A different sort of anti-crime association has emerged in downtown Johannesburg. The Central Johannesburg Partnership, a nonprofit corporation formed by business owners, provides "private urban management services" in four downtown areas totaling 50 blocks, or 10 percent of the inner city. The services include security, street cleaning, vending management, and miscellaneous maintenance tasks, such as painting light poles and electric boxes. Operating with a yearly budget of about $1 million funded by contributions from the businesses it serves, the CJP employs about 100 security guards and 30 street cleaners, with a office staff of six.

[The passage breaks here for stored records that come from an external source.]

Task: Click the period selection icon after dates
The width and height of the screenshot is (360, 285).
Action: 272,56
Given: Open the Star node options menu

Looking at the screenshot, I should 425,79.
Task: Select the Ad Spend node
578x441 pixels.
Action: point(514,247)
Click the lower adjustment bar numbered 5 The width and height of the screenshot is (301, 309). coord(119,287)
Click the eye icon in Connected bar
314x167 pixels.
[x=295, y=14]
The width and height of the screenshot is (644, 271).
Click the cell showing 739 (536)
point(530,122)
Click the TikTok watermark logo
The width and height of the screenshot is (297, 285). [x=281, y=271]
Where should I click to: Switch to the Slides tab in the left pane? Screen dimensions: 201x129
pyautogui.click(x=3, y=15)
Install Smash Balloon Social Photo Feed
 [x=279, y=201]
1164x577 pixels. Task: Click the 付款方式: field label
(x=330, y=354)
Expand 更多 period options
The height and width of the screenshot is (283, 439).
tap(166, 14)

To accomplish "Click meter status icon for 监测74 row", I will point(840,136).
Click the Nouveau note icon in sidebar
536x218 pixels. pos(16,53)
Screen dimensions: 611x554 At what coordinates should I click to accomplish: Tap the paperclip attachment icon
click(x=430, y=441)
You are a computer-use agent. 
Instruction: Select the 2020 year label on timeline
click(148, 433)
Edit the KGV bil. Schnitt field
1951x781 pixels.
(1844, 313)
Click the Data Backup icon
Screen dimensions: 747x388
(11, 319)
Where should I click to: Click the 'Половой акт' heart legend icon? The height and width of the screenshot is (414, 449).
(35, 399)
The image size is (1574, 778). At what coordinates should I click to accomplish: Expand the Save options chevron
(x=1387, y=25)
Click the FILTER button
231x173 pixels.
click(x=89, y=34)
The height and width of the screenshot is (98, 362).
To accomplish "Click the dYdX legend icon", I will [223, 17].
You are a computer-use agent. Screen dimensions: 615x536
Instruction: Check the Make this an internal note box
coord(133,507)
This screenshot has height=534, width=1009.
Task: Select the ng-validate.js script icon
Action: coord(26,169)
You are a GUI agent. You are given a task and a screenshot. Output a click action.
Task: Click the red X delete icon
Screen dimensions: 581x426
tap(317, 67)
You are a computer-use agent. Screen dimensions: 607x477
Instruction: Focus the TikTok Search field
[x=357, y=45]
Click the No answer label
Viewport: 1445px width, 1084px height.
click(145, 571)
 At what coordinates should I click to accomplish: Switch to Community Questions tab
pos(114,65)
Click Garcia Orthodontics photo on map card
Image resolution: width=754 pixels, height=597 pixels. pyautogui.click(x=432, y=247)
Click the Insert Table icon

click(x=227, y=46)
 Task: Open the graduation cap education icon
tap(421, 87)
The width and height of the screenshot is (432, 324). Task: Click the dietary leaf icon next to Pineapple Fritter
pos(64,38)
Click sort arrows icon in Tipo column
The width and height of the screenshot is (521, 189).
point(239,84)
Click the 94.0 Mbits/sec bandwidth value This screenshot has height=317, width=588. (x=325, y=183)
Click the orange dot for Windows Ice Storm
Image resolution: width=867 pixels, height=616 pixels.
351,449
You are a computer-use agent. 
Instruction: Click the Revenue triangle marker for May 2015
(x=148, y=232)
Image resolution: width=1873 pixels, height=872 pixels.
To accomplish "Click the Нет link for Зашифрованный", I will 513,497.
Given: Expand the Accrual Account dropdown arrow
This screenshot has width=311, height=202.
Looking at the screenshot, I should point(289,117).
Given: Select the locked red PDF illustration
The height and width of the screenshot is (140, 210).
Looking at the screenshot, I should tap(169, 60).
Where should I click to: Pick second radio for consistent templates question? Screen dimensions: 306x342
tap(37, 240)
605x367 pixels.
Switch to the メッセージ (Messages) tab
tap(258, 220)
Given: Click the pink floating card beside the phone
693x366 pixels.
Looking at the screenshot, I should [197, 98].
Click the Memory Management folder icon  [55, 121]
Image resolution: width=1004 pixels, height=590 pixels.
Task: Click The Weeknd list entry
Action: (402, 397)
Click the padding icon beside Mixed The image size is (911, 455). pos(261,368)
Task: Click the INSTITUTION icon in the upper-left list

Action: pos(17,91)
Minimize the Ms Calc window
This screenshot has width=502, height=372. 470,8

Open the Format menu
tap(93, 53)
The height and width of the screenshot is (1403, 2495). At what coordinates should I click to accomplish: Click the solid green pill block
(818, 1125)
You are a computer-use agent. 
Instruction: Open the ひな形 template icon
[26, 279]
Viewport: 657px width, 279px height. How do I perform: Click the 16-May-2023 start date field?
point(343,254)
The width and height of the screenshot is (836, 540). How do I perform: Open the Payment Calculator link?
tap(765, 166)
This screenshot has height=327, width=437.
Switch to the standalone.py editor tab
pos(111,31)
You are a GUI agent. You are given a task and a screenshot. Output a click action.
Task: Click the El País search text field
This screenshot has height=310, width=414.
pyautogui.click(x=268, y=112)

The first area managed by the CJP was the Central Improvement District, created in late 1993. In 1992 that area averaged 27 muggings a month; in all of 1997, by contrast, it had only three. Most of the people who live and work in this neighborhood are black; many are middle class, but a significant number are quite poor. The CJP's professional services contrast sharply with the protection available in many black townships, where residents have almost no confidence in the police and routinely take the law into their own hands, administering "street justice" with beatings.
CJP Chairman Neil Frasier says he doesn't have crime statistics for areas of Johannesburg outside the organization's coverage, but he is confident that "we are significantly lower." Almost every category of crime has dropped in the Central Improvement District: Armed robberies in 1997 were down 63 percent from the year before, muggings were down 73 percent, and pickpocketing was down 80 percent.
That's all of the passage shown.